Items listed in a dataset:
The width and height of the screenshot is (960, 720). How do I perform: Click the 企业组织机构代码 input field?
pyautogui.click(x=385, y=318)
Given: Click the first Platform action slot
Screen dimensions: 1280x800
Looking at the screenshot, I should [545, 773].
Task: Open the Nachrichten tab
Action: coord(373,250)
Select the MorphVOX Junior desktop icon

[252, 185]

## Assignment
Verbatim reproduction is required for the line holding "Given: Click the first Platform action slot" and for every line after it in the records, with no other line included.

## Output
Given: Click the first Platform action slot
Screen dimensions: 1280x800
Looking at the screenshot, I should [545, 773].
Task: Open the Nachrichten tab
Action: coord(373,250)
Select the MorphVOX Junior desktop icon

[252, 185]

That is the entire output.